Zach Ware – Using the community as an extension of the office

So at Zappos we have desks and we have conference rooms, and if you want to meet with someone there is nowhere to go. There is not a table, or a set of couches, or room, where you can just kind of run off without scheduling it. So what ends up happening is, if you and I wanted to get together we will have to schedule a conference room because there is nowhere else to meet, conference rooms are always over scheduled, right. So maybe we’d have to wait a couple days to meet, then we’ll book a half hour or an hour, when we really only need five minutes. The only place that we could meet is in half hour conference space. So you end up spending half an hour just wasting time and we didn’t really need it.

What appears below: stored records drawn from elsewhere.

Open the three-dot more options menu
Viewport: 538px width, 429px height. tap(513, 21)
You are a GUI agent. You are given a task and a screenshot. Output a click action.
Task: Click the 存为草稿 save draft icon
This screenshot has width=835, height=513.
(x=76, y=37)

So, in our new office space, we’re designing not only smaller workspaces for employees to encourage them to be more mobile, and we’re not actually assigning desks to employees. So if an employee wants to take a desk and say, “That’s mine, I’m going to live here,” they’re absolutely welcome to do that, but we’re not going to make them do that. And sort of the requirement that we have to meet there for that to work, is for there to be an abundance of what we call, unplanned collaboration spaces, so that could be something like a table at the end of the workspace, where I can sit around and just be like, “Hey! I need five minutes, let’s go talk.” It’s small one-on-one rooms, private rooms, places to get away, and then the conference rooms actually become collaboration rooms that are built around their needs, so one room, larger room, might be a presentation space that has a projector and a bunch of light boards. A smaller sort of war room might be a table that has white boards and a whole lot of plugs, and really, really comfortable chairs, we are there for six hours. There might be a small brainstorming room that has just chairs and white boards. There might just be a lounge area or a lot of lounge areas where someone can just go off and so to have a cup of coffee, or have a beer, and just talk about what they’re trying to get through.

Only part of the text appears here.